After the first three days add some white beans (cannellis, white kidney beans, garbanzos). Wait a day. If symptomatic by the end of the next day, plan to cut out beans from your diet for at least 6 weeks before trying again. (look for any signs of increased inflammation). If you do have some symptoms, and wait until they have gone away before adding the next food.

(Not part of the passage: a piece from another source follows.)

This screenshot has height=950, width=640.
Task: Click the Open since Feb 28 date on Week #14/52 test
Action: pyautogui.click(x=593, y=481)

Going forward the procedure is the same with each new food or food group we add. As you get to more processed foods remember to look at ingredient lists. The following is the sequence of additions:

  • Fish
  • Rice ( Best to stick to Basmati rice, which is more digestible when soaked for several hours before you cook it) With this category you can also try adding dairy free, gluten free bread or waffles.
  • Oatmeal (Slow cooked rolled oatmeal with cooked apples, peaches, pears, plums, etc) Instead of milk add virgin coconut oil and organic jelly. (non-organic jellies are pretty toxic- after they finish cooking down and concentrating all the pesticides in the fruit)
  • Corn (this can be in the form of frozen sweet corn, corn on the cob, corn chips)
  • Soy (edamame, tofu, soymilk, soysauce)
  • Dairy (milk, cheeses, ice cream, cream sauces, butter)
  • (breads, pastas, wheat based cereals)
  • Red meat

    Green Smoothie ingredient suggestions if        you have trouble with raw food. These are just suggestions.  Go by your taste, but make sure to avoid all but fresh or frozen vegetables and fruits.

  • 3-4 leaves of fresh kale (if wilted it’s not fresh and has lost nutrient value)
  • organic celery
  • organic cucumber
  • 3-4 leaves of chard (red or green)
  • 1/3 bag frozen organic spinach
  • 1 cup carrot juice (organic if possible)
  • banana
  • frozen blueberries
  • Spring water to fill the blender close to the top
  • Frozen organic strawberries
  • ¼ cup black cherry concentrate
  • Other frozen or fresh fruits (Try to keep the ratio 4:1 leafy greens to fruit)
Spinach and strawberries tend to be more toxic with pesticide residue if not organic.

Blend the above in a strong blender or a Vita Mix for best results to make sure it's totally liquified. Usually ½ minute is sufficient.

This makes enough to split between breakfast and lunch, or breakfast and dinner. Blending makes the nutrients more bio-available and helps those with poor digestion.

The greens have the highest nutrient value per weight of the plant based food.

Research is showing that for NORMAL function an average size adult needs about 8 pounds of vegetables per week and 4 pieces of fruit a day. Ideally half of this should be raw.